Federal prosecutors in Pennsylvania and North Carolina have reportedly filed complaints in federal court seeking the forfeiture of more than 3,000 cases of dietary supplements containing 1,3 dimethylamylamine (DMAA) from warehouses owned by GNC Holdings. Following inspections in early June 2013, the Food and Drug Administration (FDA) apparently notified GNC that workout products Jack3d and OxyElitePro, which USPLabs has evidently agreed to stop making, are adulterated and have been declared unsafe. Until the matter is resolved, GNC must retain these products in its warehouses. See The New York Times, June 21, 2013.
According to a GNC spokesperson, the company “believes that DMAA is a safe, legal dietary ingredient.” In a statement, the company also said, “The products are widely available over the Internet and through various retailers across the country. We are unaware if FDA has detained these same products in other retailers’ distribution facilities.” Vowing that it will continue to sell inventory on store shelves, the company has characterized FDA’s action as retaliation for its stance on DMAA’s safety.
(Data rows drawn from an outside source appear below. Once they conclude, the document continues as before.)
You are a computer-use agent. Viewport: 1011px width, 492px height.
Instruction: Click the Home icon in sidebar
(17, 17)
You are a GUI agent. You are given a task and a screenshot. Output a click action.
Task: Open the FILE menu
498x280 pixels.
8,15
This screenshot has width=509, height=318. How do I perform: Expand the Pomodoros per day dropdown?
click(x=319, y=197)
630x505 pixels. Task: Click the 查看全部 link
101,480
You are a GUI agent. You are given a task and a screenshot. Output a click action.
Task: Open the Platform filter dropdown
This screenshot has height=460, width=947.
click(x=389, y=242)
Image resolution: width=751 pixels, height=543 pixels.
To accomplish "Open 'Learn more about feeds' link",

See Pittsburgh Post-Gazette, June 20 and 22, 2013.
FDA issued a notice in April, warning that the stimulant DMAA “most commonly used in supplements promising weight loss, muscle building and performance enhancement . . . can elevate blood pressure and could lead to cardiovascular problems, including heart attack, shortness of breath and tightening of the chest.” FDA claimed that it had received 86 reports of illnesses and deaths associated with the use of supplements containing DMAA and indicated that it would use all available tools at its disposal to ensure that the DMAA supplements “are no longer distributed and available for sale to consumers in the marketplace.” Additional details about the warning appear in Issue 1 of this Report.
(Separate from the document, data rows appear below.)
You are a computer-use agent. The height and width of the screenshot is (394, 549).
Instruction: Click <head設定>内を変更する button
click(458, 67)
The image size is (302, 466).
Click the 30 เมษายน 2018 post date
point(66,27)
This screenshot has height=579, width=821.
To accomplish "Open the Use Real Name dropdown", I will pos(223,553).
In a related development, Beta Labs, LTD has issued a recall of its dietary supplements containing DMAA. In a June 20 notice, the company contends that while its Oxyphen XR, Phentalen, Phen FX, and Red Vipers products, sold in all 50 states, are not the subject of adverse event reports, it issued the recall after reviewing recent FDA communications on DMAA. See Beta Labs, LTD Firm Press Release, June 20, 2013.
Meanwhile, U.S. Army and NSF International researchers have tested DMAA concentrations in plant species to determine whether manufacturer claims about its natural origin can be authenticated. Krista Austin, et al., “Analysis of 1,3 dimethylamylamine concentrations in Geraniaceae, geranium oil and dietary supplements,” Drug Testing and Analysis, May 2013. They concluded that the DMAA in dietary supplements “is of synthetic origin and is not present in the plant species Geranium and Pelargonium; thus the ‘natural’ origin and use of DMAA as an ingredient in [dietary supplements] is not substantiated.”
To defend its products, USPLabs had asserted in correspondence with FDA that DMAA was a permitted dietary ingredient under federal law because it was “a constituent of a botanical, namely the geranium Pelargonium graveolens” and relied on a number of studies to support its assertion. In its most recent communication with the company, FDA disputed the studies’ reliability, finding them confounded “by the lack of adequate information regarding sample origins and handling. . . . Without evidence of authenticated botanicals and a documented chain of custody to ensure the samples analyzed weren’t misidentified or contaminated, it is virtually impossible to confirm the presence of any constituent of P. graveolens.” FDA also indicated that, to the best of its knowledge, “DMAA is not commonly used as a food or drink by humans” and, since it does not qualify as a dietary ingredient, “your OxyElitePro and Jack 3D products are adulterated under [the Food, Drug, and Cosmetic Act] because the products contain an unsafe food additive.” The agency’s position has been bolstered by the latest research. See FDA Response Letter to USPLabs, LLC, April 18, 2013.